Previously OVN private networks could be connected to an “uplink” network (either a LXD managed bridge or physical port). Outbound traffic would then be NATted to OVN gateway router’s IP on the uplink network. You could then optionally define a set of “external subnets” on the uplink which then could then be selectively used by the OVN networks and associated instance NICs in order to allow an OVN network to be reachable inbound from the external network (either by directly assigning all or part of an external subnet as the OVN network’s subnet, or by routing all or part of the subnet to an instance NIC device).

In order to “publish” the assigned subnet IPs onto the uplink network we setup the OVN virtual gateway router to respond to ARP and NDP solicitations on the uplink network, allowing traffic for the external IPs to flow into the OVN network. In this way the OVN router is acting as a layer 2 proxy.

Although this is a useful approach for many networks and doesn’t require any special support by the uplink router, it has its restrictions. Because each IP in the external subnet has to be published individually using a DNAT rule, in order to avoid creating too many rules we instigated a limit on the size of a subnet that can be routed to a specific instance NIC (/26 for IPv4 and /122 for IPv6).

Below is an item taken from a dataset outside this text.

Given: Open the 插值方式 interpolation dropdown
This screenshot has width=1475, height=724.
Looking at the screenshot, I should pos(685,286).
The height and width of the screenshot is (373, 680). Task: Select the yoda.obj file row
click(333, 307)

We have now added the concept of a “routed” ingress mode to the physical network type, which then alters how OVN networks that use that network as an uplink publish their external IPs.

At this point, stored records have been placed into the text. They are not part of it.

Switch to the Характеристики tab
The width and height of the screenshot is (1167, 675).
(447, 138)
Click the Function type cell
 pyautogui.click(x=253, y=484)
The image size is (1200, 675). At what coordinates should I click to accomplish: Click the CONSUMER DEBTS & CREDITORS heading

The physical network config key is ovn.ingress_mode and can be set to either l2proxy (the default) or routed.

When using an uplink in “routed” ingress mode OVN networks no longer publish their external subnet IPs using DNAT and so are not resolvable using ARP/NDP solicitations. Instead we expect a separate process to use the LXD API to publish the external subnets using a routing protocol to one or more upstream routers. When in this mode, we also remove the size restrictions for instance NIC’s external subnets. In addition to that we have also introduced the physical uplink boolean config keys ipv4.routes.anycast and ipv6.routes.anycast that when set to “true” will also remove the subnet overlap checks that prevent using the same subnet (or part of it) in multiple networks or instance NICs. This allows for the use of anycasting the same subnet into two different OVN networks.

We have also produced a proof-of-concept standalone daemon called lxd-bgp that will use the LXD API and then publish the OVN external subnets to an upstream router using BGP.

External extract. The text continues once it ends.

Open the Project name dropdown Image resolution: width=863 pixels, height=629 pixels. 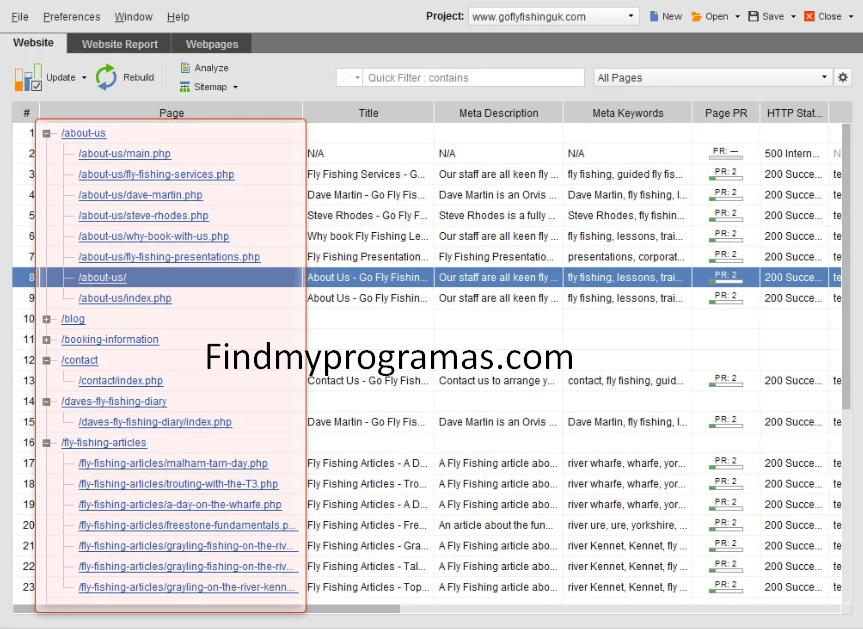pyautogui.click(x=630, y=16)
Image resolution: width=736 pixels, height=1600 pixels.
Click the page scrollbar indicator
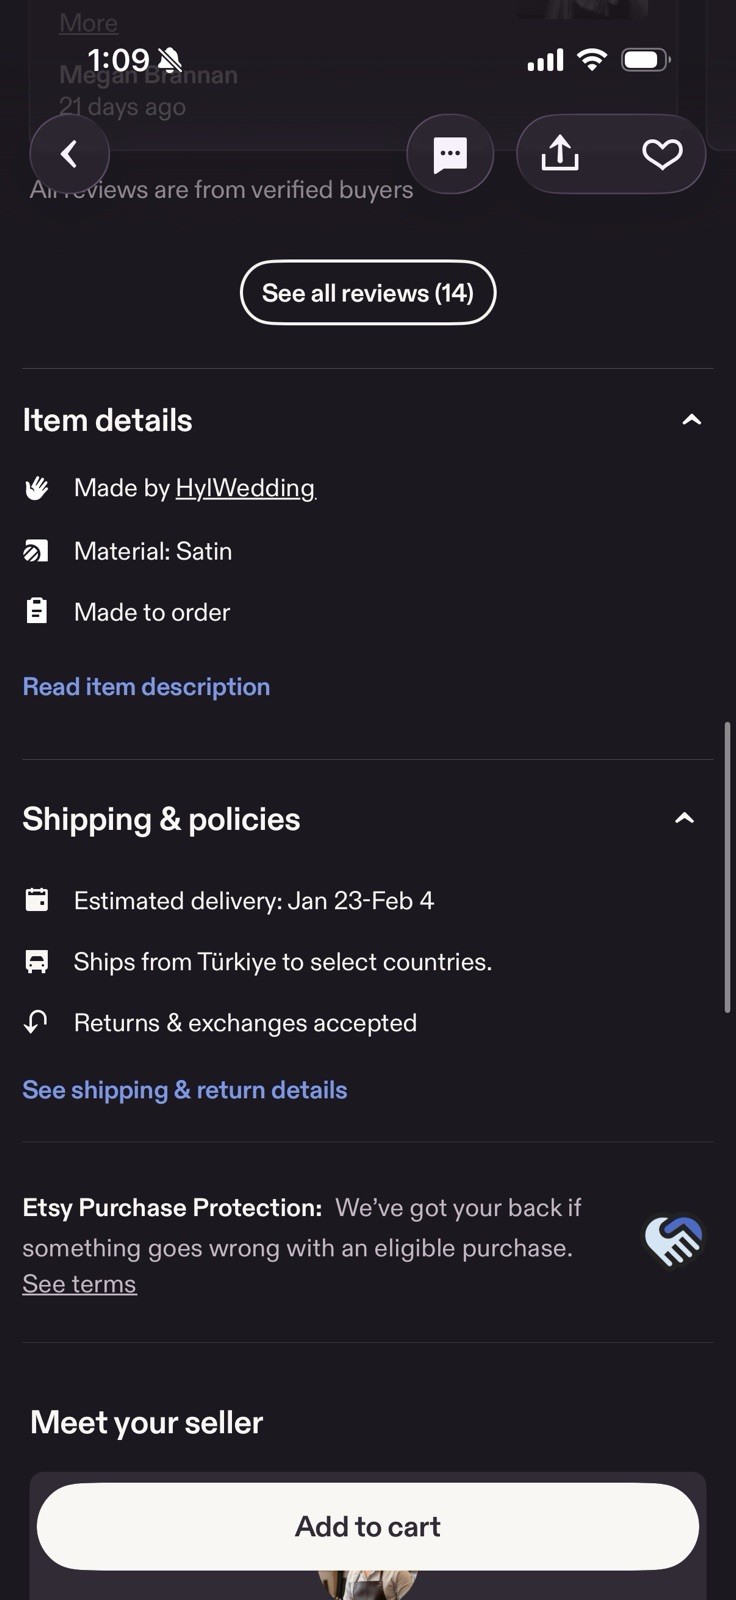[x=727, y=868]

See https://snapcraft.io/lxd-bgp and https://github.com/stgraber/lxd-bgp

We have also added support for ipv4.dhcp and ipv6.dhcp boolean options on OVN networks, allowing DHCP to be disabled if needed.


A new continuous integration test suite has been added (https://github.com/lxc/lxc-ci/blob/master/bin/test-lxd-vm) to explicitly check VM storage related operations (such as specifying volume size both from the pool and from the profile, checking resize is applied correctly, and that copying between pools maintains volume size).

In doing so several bugs have been identified and fixed mainly related to differences in the way that different storage pool drivers round the specified volume size.

An issue added in LXD 4.8 has been fixed that caused a 10s when mounting a VM when using ZFS and Snap. This could cause delays in lxc ls as well as slowing down VM start up.

Cluster storage pool and network setup

We have also been working on improving the way that storage pools and networks are setup in clusters. When adding a storage pool or network when using an LXD cluster it is required that each cluster member be configured with the new item first (using the --target argument) and then the global configuration is applied after that. This introduces the possibility that the pool or network can be successfully added to one member but fail on another due to a local situation on a specific member.

Previously if any members failed then the pool or network was marked as “Errored” and could not be modified. It was also possible that if LXD was restarted with an Errored storage pool that it would not start up on the affected members.

We have now modified the creation process to track which individual members have succeeded in creating the item and which have failed. We then allow the failed members to have their config updated and the global creation re-run (we skip members that have already been setup).

This new process also allows errored storage pools and networks to be deleted (and then re-created) if the problem cannot be resolved with local config changes, and we do not block LXD start up with errored pools or networks.


A fix has been added to restore network interface to the correct namespace on error. There have also been several tree-wide code cleanups and bug fixes.


Support for emulating /proc/slabinfo with slab accounting memcg as been added.

Youtube channel

We’ve started a Youtube channel with a couple of live streams so far.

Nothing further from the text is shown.